▶ [Task input]

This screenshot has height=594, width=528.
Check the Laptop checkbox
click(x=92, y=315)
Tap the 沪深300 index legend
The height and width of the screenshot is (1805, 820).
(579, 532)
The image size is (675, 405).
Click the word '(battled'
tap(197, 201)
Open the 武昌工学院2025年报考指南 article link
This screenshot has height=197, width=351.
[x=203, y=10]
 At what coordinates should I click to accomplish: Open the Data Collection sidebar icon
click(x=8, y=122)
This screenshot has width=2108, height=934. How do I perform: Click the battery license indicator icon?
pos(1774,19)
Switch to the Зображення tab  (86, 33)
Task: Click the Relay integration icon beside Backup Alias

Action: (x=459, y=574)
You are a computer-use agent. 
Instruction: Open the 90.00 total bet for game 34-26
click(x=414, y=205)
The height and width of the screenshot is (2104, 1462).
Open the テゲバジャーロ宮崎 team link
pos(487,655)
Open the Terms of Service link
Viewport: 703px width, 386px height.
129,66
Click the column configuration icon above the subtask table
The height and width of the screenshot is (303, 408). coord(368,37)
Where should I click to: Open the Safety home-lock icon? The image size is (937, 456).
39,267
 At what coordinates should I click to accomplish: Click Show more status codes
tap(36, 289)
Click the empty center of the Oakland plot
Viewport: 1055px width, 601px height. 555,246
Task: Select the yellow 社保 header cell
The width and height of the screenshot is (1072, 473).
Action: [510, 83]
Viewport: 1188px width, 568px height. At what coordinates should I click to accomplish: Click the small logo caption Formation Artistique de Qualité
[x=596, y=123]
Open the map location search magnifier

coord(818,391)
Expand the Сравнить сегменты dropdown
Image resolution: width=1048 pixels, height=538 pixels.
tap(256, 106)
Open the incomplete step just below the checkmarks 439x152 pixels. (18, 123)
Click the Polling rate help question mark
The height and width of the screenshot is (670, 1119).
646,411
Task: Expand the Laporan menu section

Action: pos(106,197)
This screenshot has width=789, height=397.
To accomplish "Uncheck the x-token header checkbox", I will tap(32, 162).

▶ [Your task]
Please pull out every line above that contains the word "Expand" and copy each one in full.

▶ [Output for this exercise]
Expand the Сравнить сегменты dropdown
Task: Expand the Laporan menu section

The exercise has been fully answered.